Refer [Write-Ahead Logging (WAL)][documentation / write-ahead logging (wal)].

Standard method for ensuring data integrity.

At all times, PostgreSQL maintains a _write ahead log_ in the `pg_wal/` subdirectory of the cluster's data directory.
This log records every change made to the database's data files.<br/>
Changes to data files (where tables and indexes reside) are written only after those changes have been logged. These
logs occur as WAL records describing the changes have been flushed to permanent storage.<br/>
If the system crashes, the database can be restored to consistency by "replaying" the log entries made since the last
checkpoint.

This method removes the need to flush data pages to disk on _every_ transaction commit.<br/>
In the event of a crash, one will be able to recover the database using the log. Any change that have **not** been yet
applied to the data pages can be redone from the WAL records.<br/>
This is _roll-forward recovery_, also known as _REDO_.

Because WAL restores database file contents after a crash, journaled file systems are not a necessity for reliable
storage of the data files or WAL files anymore.<br/>
In fact, journaling overhead could reduce performance, especially if journaling causes file system data to be flushed to
disk. Data flushing during journaling can often be disabled with a file system mount option.<br/>
Journaled file systems do improve boot speed after a crash.

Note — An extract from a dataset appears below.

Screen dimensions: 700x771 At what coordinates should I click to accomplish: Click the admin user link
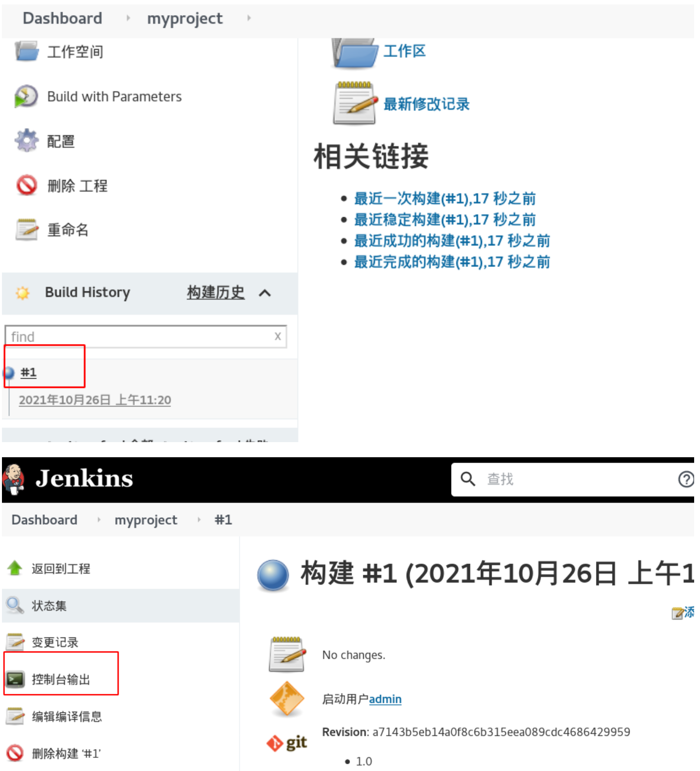pyautogui.click(x=385, y=699)
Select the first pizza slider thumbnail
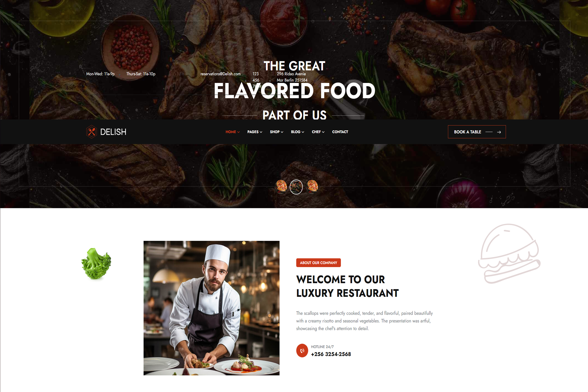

Only the WAL file needs to be flushed to disk to guarantee that a transaction is committed, rather than every data file
changed in that transaction, resulting in a significantly reduced number of disk writes.<br/>
The WAL file is written _sequentially_, making the cost of syncing the WAL much less than the cost of flushing the data
pages to disk. This is especially true for servers handling many small transactions touching different parts of the data
store. When the server is processing many small concurrent transactions, a single `fsync` of the WAL file is sufficient
for committing multiple transactions.

WAL allows supporting on-line backup and point-in-time recovery by reverting to any time instant covered by the
available WAL data.<br/>
The process is to install a prior physical backup of the database, then replay the WAL files just as far as the desired
time to bring the system to a current state.<br/>
Replaying the WAL for any period of time will also fix internal inconsistencies for that period.

[Replication slots] use WAL at their core.

## Replication slots

Refer [Logical Decoding Concepts][documentation / logical decoding concepts].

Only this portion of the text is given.